* **Exercise brief**
Write the listing out again word for word, leaving each picture behind.

□ □ □ □ □

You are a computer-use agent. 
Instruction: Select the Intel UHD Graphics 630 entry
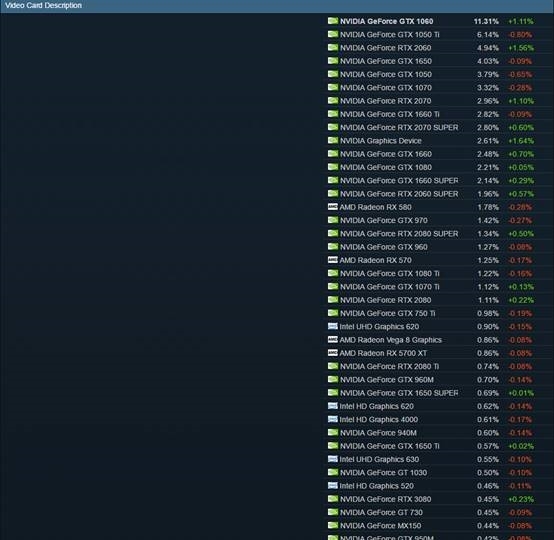coord(379,459)
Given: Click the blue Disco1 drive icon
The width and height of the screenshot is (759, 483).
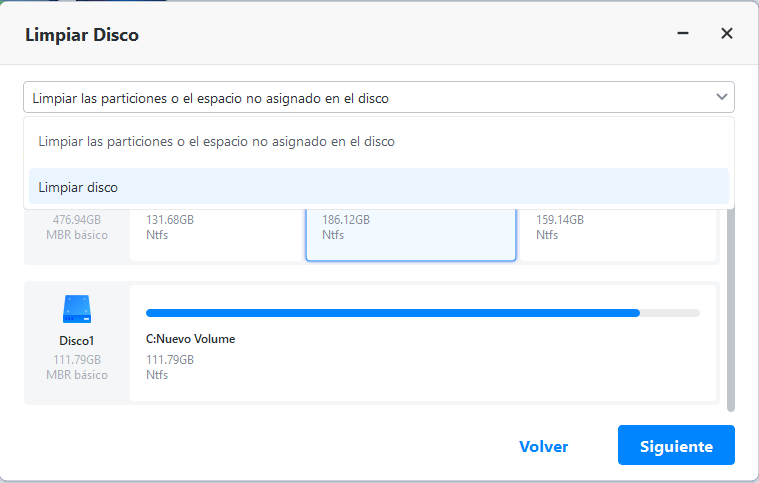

□ □ □ □ □

* **Answer below**
You are a computer-use agent. 
Instruction: Select the Intel UHD Graphics 630 entry
coord(379,459)
Given: Click the blue Disco1 drive icon
The width and height of the screenshot is (759, 483).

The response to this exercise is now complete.